WORK TASK
Exactly as they appear below, repeat the lines from the one with "has height=427, width=509." through the one with "Image resolution: width=279". Drop every picture.

◆ ◆ ◆ ◆

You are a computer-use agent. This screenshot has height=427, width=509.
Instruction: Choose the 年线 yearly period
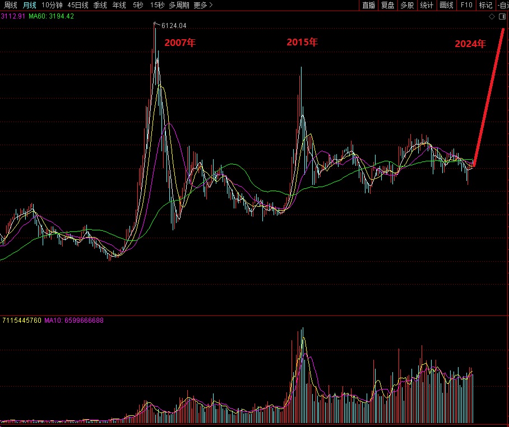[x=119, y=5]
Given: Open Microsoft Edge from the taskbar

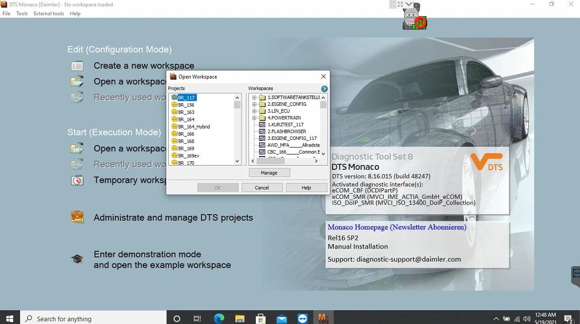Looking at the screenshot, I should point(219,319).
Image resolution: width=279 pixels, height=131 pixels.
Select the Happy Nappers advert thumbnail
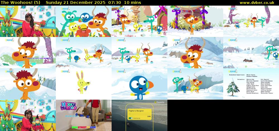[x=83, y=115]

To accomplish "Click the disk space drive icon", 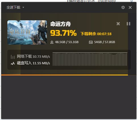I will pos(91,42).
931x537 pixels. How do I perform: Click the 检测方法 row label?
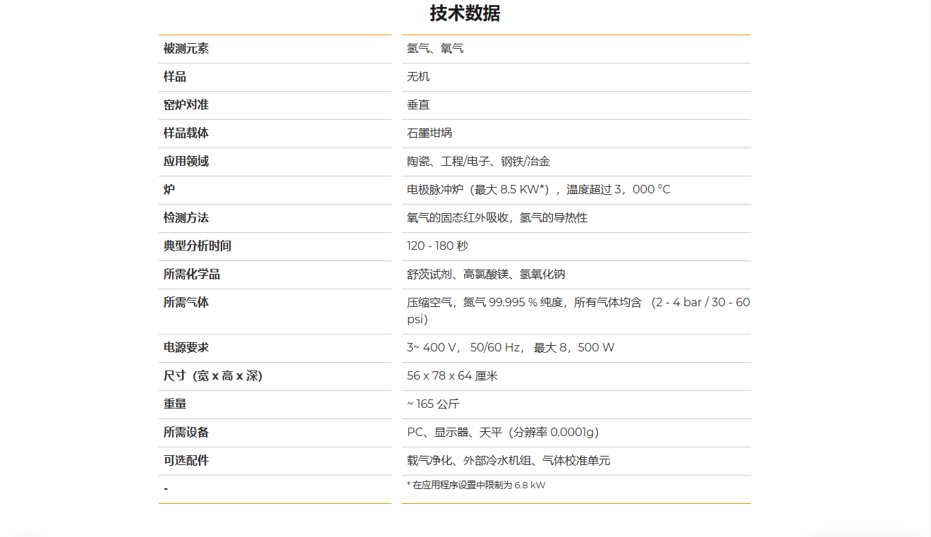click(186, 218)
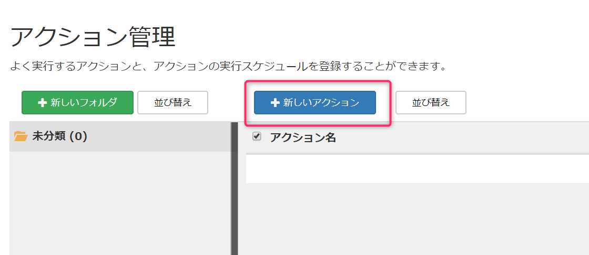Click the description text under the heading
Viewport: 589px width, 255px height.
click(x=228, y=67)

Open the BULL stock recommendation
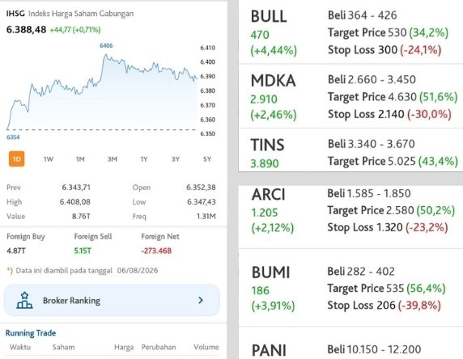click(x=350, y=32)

◆ ◆ ◆ ◆

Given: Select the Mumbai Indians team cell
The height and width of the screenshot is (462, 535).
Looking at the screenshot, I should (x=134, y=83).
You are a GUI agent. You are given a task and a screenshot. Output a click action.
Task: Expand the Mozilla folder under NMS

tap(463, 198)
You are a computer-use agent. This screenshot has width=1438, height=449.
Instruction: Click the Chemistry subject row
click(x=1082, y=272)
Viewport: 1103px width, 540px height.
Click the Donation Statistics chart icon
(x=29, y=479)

◆ ◆ ◆ ◆

THE COMPLETED TASK
You are a computer-use agent. This screenshot has height=427, width=509.
Instruction: Choose the 年线 yearly period
[x=119, y=5]
Given: Open Microsoft Edge from the taskbar

Looking at the screenshot, I should point(219,319).
Image resolution: width=279 pixels, height=131 pixels.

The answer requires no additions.